Bisnis.com, JAKARTA – Putra Presiden Soeharto, Bambang Trihatmodjo bersikeras tidak akan membayar utang yang dibebankan kepadanya perihal dana talangan Sea Games 1997.
“Sebenarnya sampai dengan detik ini kenapa klien kami bersikukuh, bukan tidak mau membayar, tapi memang bukan kewajibannya terkait masalah dana talangan Rp35 miliar,” kata Kuasa Hukum Bambang, Hardjuno Wiwoho melalui keterangan pers, Kamis (24/3/2022).
Hardjuno menjelaskan bahwa Bambang mengakui adanya dana talangan Sea Games tahun 1997 dari Sekretariat Negara. Akan tetapi, dia meminta harus bijak melihat persoalan ini.
Itu karena persoalan yang terjadi adalah perhelatan negara. Jadi, menurutnya yang harus diketahui publik bukan dana talangan dari Bambang pribadi.
“Sebetulnya dana talangan berasal dari pungutan reboisasi Kementerian Lingkungan Hidup dan Kehutanan sebesar Rp35 miliar, yang kemudian langsung dikirimkan ke Komite Olahraga Nasional Indonesia untuk Pemusatan Latihan Nasional atlet Indonesia yang akan bertanding di Sea Games 1997,” jelasnya.
Oleh karena itu, Bambang kukuh tidak satu rupiah pun yang masuk ke kantong pribadinya.
Sementara itu, apabila dilihat secara yuridis, Hardjuno menuturkan bahwa yang bertanggung jawab pada utang dana talangan Sea Games seharusnya adalah PT Tata Insani Mukti (PT TIM) sebagai badan hukum pelaksana Konsorsium Mitra Penyelenggara (KMP), bukan Bambang Trihatmodjo.

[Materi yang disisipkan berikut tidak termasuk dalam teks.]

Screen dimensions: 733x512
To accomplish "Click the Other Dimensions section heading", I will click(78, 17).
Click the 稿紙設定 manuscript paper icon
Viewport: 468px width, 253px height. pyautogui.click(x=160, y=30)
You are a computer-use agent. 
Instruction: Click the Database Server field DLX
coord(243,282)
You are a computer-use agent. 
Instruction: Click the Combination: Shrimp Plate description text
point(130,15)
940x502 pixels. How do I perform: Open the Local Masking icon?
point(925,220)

Bambang yang merupakan komisaris utama PT TIM selaku KMP Sea Games 1997 tidak memiliki saham sama sekali dalam perusahaan penyelenggara tersebut.
“Kita lihat subjek hukum di sini bukan konsorsium tapi PT Tata Insani Mukti. Yang mana dalam PT Tata Insani Mukti, klien kami Bambang Trihatmodjo itu komisaris utama tanpa saham. Pemegang sahamnya itu ada dua perusahaan di PT Tata Insani Mukti, itu adalah perusahaan di dalam perusahaan. Pertama Perusahaan Bambang Soegomo dan Enggartiasto Lukita,” terangnya.

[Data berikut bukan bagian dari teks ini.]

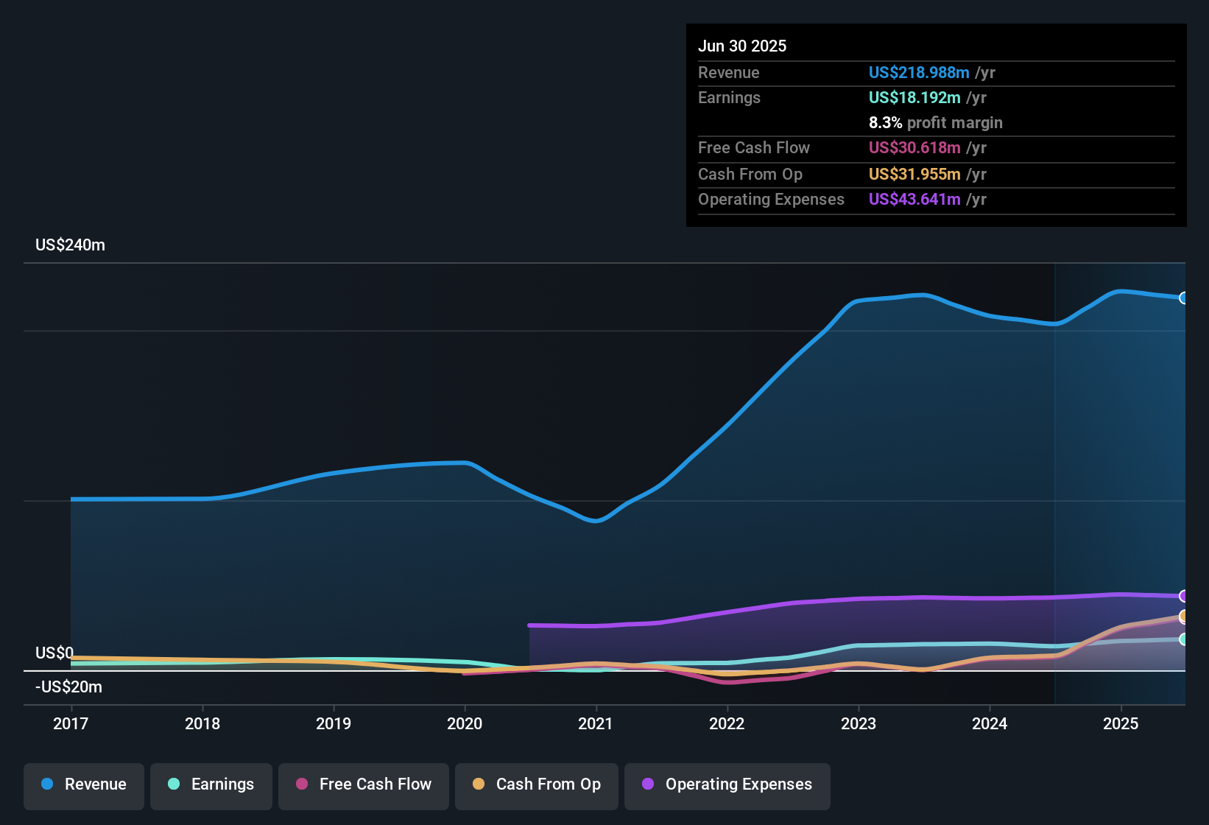The image size is (1209, 825).
Task: Select the 2021 year label on the axis
Action: [596, 724]
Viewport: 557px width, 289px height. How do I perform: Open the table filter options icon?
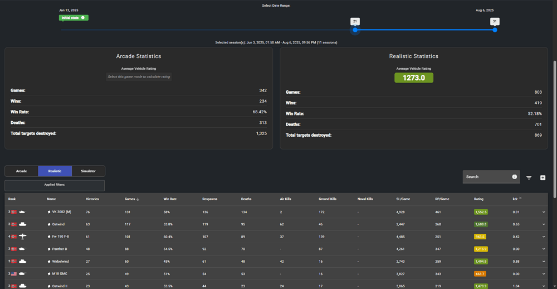(x=529, y=177)
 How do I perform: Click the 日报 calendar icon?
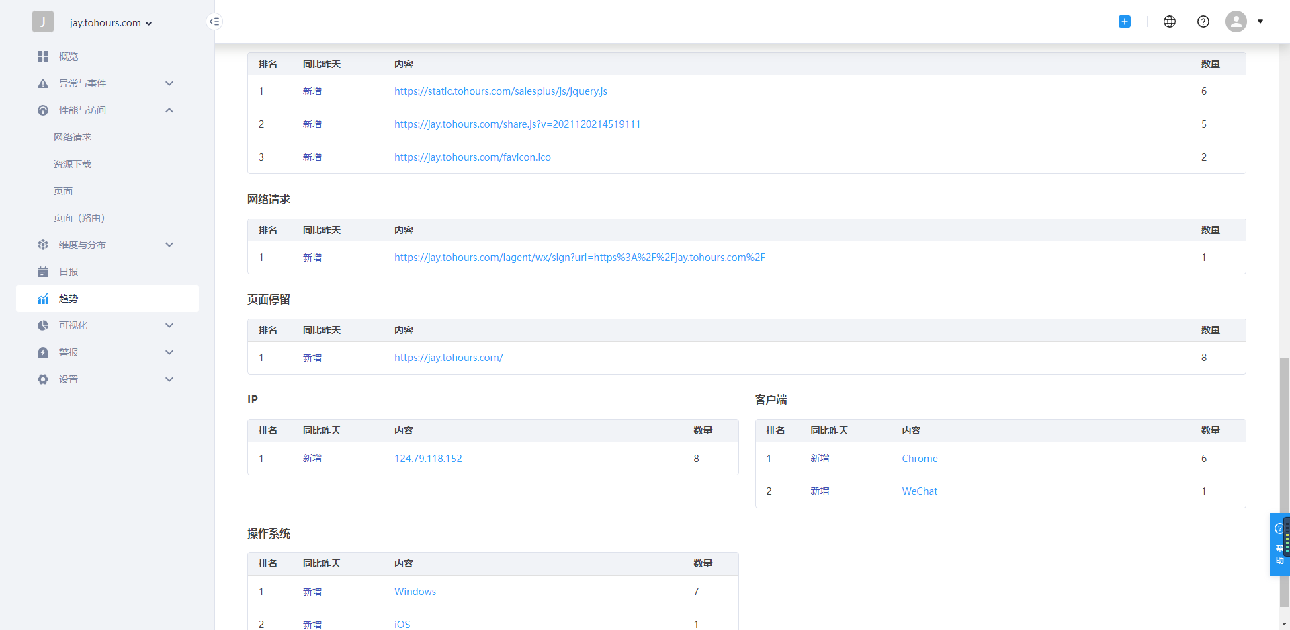(43, 272)
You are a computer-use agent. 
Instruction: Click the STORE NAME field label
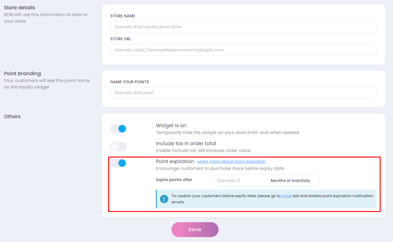(123, 16)
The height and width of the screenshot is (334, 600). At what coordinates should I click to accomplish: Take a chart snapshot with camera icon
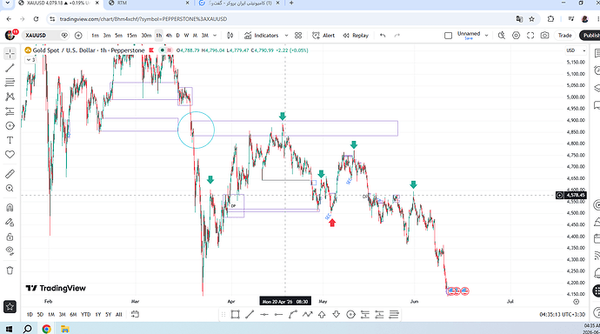(544, 35)
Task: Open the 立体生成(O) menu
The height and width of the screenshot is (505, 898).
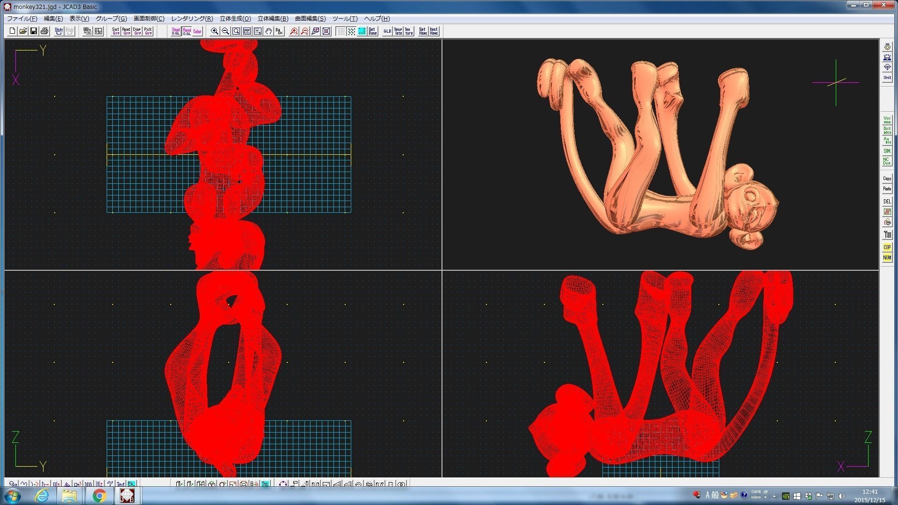Action: [x=235, y=19]
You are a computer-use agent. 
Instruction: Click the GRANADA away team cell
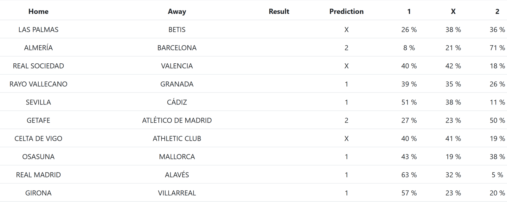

Dengan begitu, Hardjuno mengatakan bahwa Sea Games tahun 1997 sama sekali tidak ada pembiayaan dari APBN. Dia pun akan menuntaskan persoalan tersebut.
“Pemerintah boleh memiliki hak tagih dari Rp35 miliar itu, tetapi jangan sampai salah alamat. Kan kasian,” katanya.

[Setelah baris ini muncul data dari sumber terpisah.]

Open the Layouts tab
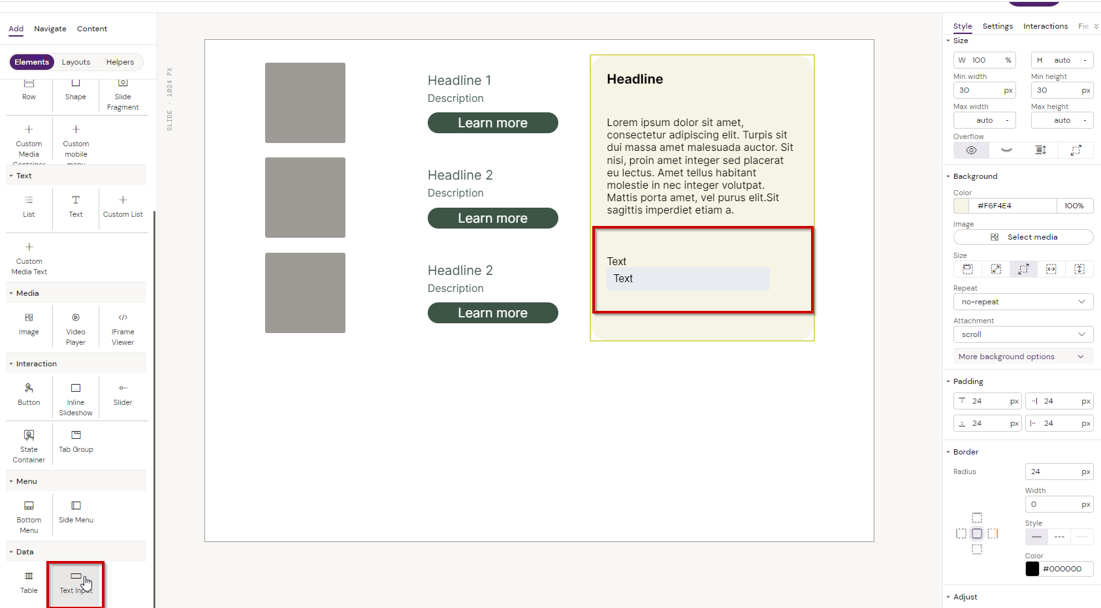 pyautogui.click(x=76, y=62)
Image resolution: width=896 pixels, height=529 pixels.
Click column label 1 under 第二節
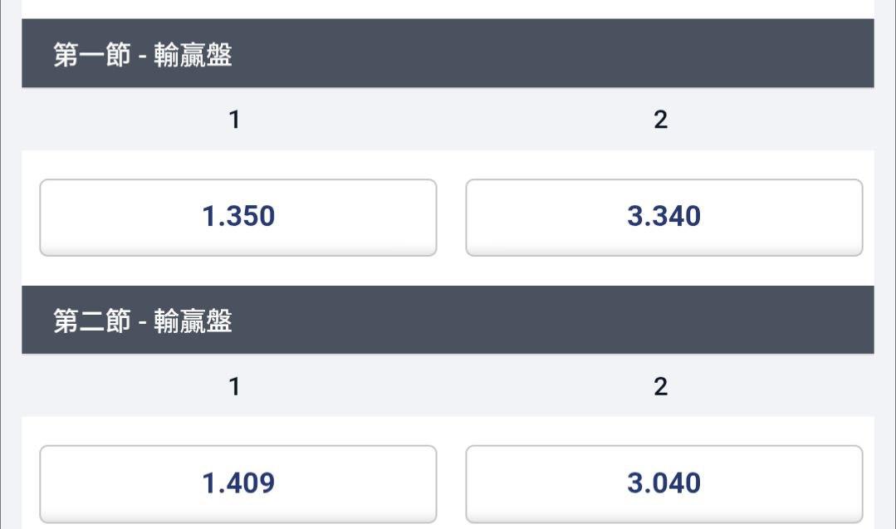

Staf Khusus Menteri Keuangan Bidang Komunikasi Strategis Yustinus Prastowo mengomentari masalah tersebut. Dia menjelaskan bahwa prinsip hidup bersama adalah rule of law dan keteladanan.
“Ada aturan main dan nilai yang disepakati. Mereka yang sudah amat kaya diberi kesempatan menunjukkan kepatuhan pada hukum,” ujar Yustinus melalui akun Twitternya.
Wardhana Wiwoho & Partners pun membalas komentar Yustinus. Hardjuno menuturkan bahwa memandang keteladanan hukum tidak melihat sudah kaya atau belum. Akan tetapi melihat hukum secara komprehensif, adil, bijaksana dengan azas kemanfaatan secara filosofis, patut dan wajar.
“Hukum berlaku seimbang dan obyektif tidak tendensius sehingga terwujud kepastian hukum yang adil,bijak dan memiliki nilai kemanfaatan dengan logika dan nurani yang sehat,” ucapnya.